Covered in slippery goo, this snake-bodied fish is surprisingly agile and elusive. The eel walks discreetly through the murky depths with a reputation as a scavenger and is considered the most dangerous creature – the highest level of threat.
According to “BBC News Brazil”, the eel “already collects tax in the UK, feeds people and animals in Europe and North Africa and supports one of the few commercial freshwater fisheries in this part of the world”.

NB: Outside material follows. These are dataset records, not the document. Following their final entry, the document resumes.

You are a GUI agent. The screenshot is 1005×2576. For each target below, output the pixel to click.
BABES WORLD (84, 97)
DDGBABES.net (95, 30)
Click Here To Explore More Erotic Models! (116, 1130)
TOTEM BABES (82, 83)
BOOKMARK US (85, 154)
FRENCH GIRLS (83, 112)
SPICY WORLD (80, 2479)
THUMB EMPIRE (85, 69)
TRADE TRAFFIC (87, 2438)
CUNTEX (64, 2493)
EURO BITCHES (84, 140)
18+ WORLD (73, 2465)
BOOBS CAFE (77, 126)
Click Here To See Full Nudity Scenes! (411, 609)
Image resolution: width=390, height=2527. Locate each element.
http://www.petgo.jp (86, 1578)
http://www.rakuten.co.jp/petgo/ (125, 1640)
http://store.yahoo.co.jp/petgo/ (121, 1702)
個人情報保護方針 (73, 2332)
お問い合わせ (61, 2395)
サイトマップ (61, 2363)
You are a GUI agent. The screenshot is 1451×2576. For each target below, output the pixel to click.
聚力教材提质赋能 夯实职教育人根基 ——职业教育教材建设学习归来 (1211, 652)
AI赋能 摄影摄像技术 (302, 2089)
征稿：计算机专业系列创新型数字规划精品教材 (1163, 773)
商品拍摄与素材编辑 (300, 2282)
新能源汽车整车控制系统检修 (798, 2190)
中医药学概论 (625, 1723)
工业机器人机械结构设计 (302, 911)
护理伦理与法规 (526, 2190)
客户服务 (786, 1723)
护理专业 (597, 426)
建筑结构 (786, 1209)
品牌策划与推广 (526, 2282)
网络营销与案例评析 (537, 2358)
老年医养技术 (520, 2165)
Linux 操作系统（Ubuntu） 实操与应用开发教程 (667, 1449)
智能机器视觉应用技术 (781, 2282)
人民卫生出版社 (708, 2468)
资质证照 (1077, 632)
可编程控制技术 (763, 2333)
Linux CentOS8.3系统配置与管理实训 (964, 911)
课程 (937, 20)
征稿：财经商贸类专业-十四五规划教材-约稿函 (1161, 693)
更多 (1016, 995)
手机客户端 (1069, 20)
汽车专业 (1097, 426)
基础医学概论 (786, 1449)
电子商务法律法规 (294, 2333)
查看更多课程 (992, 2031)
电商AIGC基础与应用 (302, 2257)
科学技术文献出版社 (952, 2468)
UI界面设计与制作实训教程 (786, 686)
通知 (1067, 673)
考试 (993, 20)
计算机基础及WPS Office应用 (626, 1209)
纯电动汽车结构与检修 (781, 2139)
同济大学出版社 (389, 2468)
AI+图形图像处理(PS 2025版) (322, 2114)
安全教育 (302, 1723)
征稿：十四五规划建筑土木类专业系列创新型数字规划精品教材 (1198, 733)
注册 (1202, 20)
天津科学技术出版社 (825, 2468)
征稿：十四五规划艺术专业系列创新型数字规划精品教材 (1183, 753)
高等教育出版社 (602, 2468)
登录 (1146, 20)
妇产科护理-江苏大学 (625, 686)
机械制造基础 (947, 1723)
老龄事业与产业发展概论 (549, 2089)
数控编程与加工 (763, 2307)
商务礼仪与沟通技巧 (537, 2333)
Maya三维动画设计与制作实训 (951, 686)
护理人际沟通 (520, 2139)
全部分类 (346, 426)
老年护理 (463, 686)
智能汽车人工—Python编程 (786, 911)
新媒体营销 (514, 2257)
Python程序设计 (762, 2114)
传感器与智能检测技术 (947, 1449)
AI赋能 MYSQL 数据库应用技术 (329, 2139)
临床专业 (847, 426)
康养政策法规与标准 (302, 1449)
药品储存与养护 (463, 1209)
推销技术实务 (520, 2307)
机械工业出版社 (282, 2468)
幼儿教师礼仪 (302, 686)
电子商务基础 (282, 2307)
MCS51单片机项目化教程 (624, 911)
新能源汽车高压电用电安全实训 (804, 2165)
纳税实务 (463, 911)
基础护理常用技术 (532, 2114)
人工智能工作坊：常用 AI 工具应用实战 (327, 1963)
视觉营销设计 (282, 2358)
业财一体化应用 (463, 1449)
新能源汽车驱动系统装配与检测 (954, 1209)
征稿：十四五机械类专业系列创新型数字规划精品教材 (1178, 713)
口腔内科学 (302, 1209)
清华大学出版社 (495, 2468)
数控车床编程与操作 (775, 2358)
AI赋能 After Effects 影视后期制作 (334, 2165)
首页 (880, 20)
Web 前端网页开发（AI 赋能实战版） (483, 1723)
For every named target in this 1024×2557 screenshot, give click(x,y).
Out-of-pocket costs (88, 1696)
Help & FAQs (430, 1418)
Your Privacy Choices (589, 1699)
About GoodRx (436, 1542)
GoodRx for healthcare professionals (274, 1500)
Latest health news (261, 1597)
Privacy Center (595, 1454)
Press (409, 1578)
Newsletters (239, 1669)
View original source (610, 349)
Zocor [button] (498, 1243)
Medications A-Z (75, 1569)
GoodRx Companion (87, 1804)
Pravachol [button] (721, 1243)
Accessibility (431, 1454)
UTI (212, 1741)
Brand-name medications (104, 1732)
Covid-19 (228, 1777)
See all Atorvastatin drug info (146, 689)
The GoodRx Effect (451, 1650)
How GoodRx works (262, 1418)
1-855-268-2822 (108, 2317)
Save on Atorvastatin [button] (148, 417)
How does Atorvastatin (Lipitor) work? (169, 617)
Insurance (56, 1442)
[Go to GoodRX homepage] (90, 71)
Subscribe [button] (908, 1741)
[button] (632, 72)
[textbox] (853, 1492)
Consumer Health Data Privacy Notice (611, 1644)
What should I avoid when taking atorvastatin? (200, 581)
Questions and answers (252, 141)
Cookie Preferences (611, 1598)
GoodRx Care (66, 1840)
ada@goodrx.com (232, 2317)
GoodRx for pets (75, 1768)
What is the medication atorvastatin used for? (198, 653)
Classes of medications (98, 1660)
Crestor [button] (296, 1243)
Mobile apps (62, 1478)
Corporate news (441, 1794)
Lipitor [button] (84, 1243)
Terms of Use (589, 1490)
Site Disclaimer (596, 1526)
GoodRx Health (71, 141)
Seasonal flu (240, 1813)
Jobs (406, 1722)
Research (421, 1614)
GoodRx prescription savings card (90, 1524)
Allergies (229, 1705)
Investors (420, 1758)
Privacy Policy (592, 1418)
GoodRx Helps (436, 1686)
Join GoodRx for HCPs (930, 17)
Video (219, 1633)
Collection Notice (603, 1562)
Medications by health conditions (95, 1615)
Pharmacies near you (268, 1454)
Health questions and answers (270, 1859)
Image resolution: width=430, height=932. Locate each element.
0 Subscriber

But, he adds, “The most intriguing thing has always been its origin. After all, where do they come from? This question is the mystery of the eel, which has fascinated naturalists throughout history.
Aristotle, Pliny, Aldrovandi and even Sigmund Freud tried to explain the simple existence of an animal that did not reproduce. Each of them proposed a plan including spontaneous generation.
“BBC News Brazil” explains that the main breakthrough in solving this puzzle came from the efforts and dedication of the Danish biologist Johannes Schmidt, who in the early years of the 20th century was looking for the origin of European eels.
At the end of the 19th century, the Italian zoologist Giovanni Grassi discovered that some small, transparent, leaf-shaped marine fishes called Leptocephalus brevirostris were actually young forms of eels, which we now call Leptocephalus larvae. .
“When they approach the European coast, the larvae transform into eels. In this form, they penetrate rivers and swamps,” explains the news website, adding that Grassi’s discovery “made it clear that eels come from the sea. But the sea is much bigger”.
Schmidt published his work in 1923, and since then “we have emphasized the breeding of eels in the Sargasso Sea”.
But the eel is currently facing “population collapse”. Since 1980, its population has declined by more than 95%. Today, the eel is “considered an endangered species – very high threat level,” the website explains.
According to the same source, in the Iberian Peninsula, the eel has lost 85% of the territory it historically occupied due to the “barrier effect of dams”. Today, it seems strange that the Spaniards fished for eels in the areas of Valencia, Soria or Albacete, but this activity was common before the proliferation of dams.
When the dams allow the eels to go upstream, the effect is “even worse, because the journey back to the sea often involves passing electricity-generating turbines, with little chance of survival”, “BBC News Brazil” underlines.
The site adds that eel fishing is a century-old industry, but its commercial exploitation is more recent. Eel fishing in the Guadalquivir River in Spain began in the 1970s and may have resulted in “strong overexploitation of the species”.
The International Council for the Exploration of the Sea (ICES) proposed on November 3, from 2023, a complete ban on fishing of eels in all their habitats, in all life stages and for any purpose.
“It is vital that Europe’s regional, national and continental institutions strictly enforce this ban.”